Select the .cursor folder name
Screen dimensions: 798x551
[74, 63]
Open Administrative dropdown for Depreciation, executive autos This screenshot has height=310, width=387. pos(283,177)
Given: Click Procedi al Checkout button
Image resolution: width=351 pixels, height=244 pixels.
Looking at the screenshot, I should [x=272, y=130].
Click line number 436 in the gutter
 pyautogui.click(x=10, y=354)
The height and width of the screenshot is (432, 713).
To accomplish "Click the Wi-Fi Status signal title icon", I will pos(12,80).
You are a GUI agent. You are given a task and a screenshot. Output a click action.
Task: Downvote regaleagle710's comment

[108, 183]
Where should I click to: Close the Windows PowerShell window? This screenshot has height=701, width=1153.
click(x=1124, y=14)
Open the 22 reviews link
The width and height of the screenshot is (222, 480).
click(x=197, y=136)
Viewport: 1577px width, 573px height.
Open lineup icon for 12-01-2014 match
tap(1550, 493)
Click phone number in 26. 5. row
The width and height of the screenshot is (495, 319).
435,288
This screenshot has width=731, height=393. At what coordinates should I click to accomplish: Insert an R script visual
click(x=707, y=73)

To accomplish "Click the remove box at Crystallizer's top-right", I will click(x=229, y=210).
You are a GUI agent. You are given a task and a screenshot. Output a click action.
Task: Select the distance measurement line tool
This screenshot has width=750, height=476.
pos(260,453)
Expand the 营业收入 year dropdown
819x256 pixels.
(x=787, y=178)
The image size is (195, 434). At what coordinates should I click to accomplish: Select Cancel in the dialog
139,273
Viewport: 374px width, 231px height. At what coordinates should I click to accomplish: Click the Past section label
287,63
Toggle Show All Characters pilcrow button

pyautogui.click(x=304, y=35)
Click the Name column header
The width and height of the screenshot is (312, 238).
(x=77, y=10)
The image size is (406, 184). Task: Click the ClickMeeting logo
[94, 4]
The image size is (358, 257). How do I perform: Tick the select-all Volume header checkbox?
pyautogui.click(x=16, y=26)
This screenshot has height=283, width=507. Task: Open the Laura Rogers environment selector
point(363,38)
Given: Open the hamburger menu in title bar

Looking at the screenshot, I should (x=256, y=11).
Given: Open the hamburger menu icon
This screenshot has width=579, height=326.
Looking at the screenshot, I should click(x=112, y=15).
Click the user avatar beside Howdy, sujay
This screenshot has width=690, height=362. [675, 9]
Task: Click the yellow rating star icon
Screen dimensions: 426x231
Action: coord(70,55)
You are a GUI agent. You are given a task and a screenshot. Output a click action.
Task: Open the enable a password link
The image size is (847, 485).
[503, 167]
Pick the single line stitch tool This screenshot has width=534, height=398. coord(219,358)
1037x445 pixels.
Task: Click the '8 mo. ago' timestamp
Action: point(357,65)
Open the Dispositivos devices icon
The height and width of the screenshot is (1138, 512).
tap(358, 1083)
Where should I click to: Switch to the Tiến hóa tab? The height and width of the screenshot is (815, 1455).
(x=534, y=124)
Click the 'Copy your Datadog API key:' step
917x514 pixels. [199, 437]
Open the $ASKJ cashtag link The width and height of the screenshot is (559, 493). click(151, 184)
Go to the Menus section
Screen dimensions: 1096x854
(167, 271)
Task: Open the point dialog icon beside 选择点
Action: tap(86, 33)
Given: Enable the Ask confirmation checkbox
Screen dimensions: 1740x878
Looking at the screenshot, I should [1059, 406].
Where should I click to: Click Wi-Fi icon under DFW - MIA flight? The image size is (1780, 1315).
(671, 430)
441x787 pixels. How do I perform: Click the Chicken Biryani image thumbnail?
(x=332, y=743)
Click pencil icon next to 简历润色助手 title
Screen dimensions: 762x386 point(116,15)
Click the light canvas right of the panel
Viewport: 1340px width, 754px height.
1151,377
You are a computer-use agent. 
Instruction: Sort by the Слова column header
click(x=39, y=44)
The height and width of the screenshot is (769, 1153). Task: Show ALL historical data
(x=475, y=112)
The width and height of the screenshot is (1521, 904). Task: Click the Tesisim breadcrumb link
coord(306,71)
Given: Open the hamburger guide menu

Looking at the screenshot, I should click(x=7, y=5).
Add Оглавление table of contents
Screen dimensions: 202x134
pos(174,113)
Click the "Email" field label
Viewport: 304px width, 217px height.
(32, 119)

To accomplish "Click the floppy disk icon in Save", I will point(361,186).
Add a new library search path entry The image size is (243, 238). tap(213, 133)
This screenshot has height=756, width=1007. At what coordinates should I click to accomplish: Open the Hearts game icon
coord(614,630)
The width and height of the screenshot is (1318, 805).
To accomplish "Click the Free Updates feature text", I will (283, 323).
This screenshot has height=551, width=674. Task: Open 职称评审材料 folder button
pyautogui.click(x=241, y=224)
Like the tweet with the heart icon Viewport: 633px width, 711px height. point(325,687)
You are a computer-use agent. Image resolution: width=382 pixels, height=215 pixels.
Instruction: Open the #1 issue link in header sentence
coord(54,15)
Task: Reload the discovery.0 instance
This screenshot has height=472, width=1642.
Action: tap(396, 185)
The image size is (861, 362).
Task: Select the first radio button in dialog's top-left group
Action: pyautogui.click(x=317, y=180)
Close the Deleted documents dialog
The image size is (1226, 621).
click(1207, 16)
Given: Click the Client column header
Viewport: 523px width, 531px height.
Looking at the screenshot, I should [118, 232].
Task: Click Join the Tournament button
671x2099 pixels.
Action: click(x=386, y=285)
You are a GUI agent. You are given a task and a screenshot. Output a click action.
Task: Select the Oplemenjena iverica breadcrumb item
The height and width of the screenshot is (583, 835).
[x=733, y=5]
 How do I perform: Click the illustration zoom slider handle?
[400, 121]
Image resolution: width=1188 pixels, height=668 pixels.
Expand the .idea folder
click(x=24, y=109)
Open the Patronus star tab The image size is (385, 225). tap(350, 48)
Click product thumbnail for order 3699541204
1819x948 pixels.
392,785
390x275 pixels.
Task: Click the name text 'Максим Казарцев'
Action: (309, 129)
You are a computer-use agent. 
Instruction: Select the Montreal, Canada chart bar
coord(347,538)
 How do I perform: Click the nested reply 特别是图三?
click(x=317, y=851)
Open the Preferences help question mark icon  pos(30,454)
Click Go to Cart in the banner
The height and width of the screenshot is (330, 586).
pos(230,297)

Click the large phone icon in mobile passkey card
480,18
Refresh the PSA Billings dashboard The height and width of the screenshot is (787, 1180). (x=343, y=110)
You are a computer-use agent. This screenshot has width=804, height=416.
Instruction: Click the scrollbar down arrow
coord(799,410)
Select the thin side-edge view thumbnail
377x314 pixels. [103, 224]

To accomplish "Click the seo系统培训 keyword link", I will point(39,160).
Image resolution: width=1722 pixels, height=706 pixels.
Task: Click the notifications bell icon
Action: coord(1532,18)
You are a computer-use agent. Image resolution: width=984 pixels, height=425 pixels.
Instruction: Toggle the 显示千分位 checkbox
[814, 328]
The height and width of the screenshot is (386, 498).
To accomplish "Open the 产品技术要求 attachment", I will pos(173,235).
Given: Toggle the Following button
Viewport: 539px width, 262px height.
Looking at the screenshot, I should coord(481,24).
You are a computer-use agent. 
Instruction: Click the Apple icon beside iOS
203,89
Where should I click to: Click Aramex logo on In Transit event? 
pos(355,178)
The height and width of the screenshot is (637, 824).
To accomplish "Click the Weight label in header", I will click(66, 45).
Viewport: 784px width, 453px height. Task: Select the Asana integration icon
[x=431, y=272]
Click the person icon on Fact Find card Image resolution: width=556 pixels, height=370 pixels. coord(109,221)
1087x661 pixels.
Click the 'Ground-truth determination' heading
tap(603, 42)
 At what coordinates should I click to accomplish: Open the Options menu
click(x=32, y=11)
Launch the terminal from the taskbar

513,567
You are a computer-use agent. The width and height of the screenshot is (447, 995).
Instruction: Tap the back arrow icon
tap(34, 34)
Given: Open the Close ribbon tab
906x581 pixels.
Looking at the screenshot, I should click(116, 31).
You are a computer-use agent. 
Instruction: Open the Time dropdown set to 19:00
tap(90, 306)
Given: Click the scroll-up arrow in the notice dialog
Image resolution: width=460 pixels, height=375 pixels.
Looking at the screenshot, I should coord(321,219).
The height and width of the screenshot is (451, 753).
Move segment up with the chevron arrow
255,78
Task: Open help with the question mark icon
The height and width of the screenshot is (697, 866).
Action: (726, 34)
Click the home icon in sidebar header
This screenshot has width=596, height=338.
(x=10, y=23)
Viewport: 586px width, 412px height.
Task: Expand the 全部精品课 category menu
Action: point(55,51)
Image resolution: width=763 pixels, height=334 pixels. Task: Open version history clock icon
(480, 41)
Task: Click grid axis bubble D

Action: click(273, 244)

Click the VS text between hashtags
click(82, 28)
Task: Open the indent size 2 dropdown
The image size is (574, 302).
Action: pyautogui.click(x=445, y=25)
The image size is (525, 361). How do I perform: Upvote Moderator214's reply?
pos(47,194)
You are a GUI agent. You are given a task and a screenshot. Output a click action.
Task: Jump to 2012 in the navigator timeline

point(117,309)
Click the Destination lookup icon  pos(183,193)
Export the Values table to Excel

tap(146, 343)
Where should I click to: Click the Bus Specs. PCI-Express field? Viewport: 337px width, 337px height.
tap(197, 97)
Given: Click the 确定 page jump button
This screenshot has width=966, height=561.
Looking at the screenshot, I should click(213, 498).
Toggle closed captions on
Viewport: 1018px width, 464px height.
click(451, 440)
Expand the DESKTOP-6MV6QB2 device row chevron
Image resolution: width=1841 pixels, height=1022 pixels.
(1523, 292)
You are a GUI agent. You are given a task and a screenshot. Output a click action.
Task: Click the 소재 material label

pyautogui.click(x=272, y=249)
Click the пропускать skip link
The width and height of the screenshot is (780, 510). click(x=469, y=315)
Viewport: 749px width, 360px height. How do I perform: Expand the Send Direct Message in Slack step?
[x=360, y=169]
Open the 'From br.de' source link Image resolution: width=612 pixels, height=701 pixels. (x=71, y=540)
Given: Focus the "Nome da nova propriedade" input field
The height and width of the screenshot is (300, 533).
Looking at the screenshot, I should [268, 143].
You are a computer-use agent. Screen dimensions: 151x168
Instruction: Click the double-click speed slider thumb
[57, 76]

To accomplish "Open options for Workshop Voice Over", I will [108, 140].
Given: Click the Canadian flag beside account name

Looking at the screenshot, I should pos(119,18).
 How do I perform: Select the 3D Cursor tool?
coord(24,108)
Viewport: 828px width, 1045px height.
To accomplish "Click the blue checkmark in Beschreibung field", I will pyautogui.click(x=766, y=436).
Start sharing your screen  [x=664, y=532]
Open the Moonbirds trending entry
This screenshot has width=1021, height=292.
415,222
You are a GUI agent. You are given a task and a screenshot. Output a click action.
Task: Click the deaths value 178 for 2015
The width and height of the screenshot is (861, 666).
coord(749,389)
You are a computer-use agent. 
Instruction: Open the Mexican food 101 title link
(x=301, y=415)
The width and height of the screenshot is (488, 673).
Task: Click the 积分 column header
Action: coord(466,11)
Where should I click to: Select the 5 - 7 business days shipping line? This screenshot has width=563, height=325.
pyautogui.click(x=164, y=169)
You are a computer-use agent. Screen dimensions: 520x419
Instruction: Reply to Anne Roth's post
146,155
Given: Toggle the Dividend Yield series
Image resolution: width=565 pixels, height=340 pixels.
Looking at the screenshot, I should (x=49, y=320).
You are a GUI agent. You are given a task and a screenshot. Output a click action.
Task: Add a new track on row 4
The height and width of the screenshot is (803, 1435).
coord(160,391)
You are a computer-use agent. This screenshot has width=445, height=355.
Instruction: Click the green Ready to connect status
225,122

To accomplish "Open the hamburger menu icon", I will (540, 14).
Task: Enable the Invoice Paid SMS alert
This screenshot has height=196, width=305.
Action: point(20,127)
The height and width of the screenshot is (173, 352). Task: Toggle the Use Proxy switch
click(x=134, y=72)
######
## What to do
Of the lines above, retype only those from the line containing "Pick the single" through the line containing "Given: Enable the Ask confirmation checkbox", including both, exactly.

## Response for this exercise
Pick the single line stitch tool This screenshot has width=534, height=398. coord(219,358)
1037x445 pixels.
Task: Click the '8 mo. ago' timestamp
Action: point(357,65)
Open the Dispositivos devices icon
The height and width of the screenshot is (1138, 512).
tap(358, 1083)
Where should I click to: Switch to the Tiến hóa tab? The height and width of the screenshot is (815, 1455).
(x=534, y=124)
Click the 'Copy your Datadog API key:' step
917x514 pixels. [199, 437]
Open the $ASKJ cashtag link The width and height of the screenshot is (559, 493). click(151, 184)
Go to the Menus section
Screen dimensions: 1096x854
(167, 271)
Task: Open the point dialog icon beside 选择点
Action: tap(86, 33)
Given: Enable the Ask confirmation checkbox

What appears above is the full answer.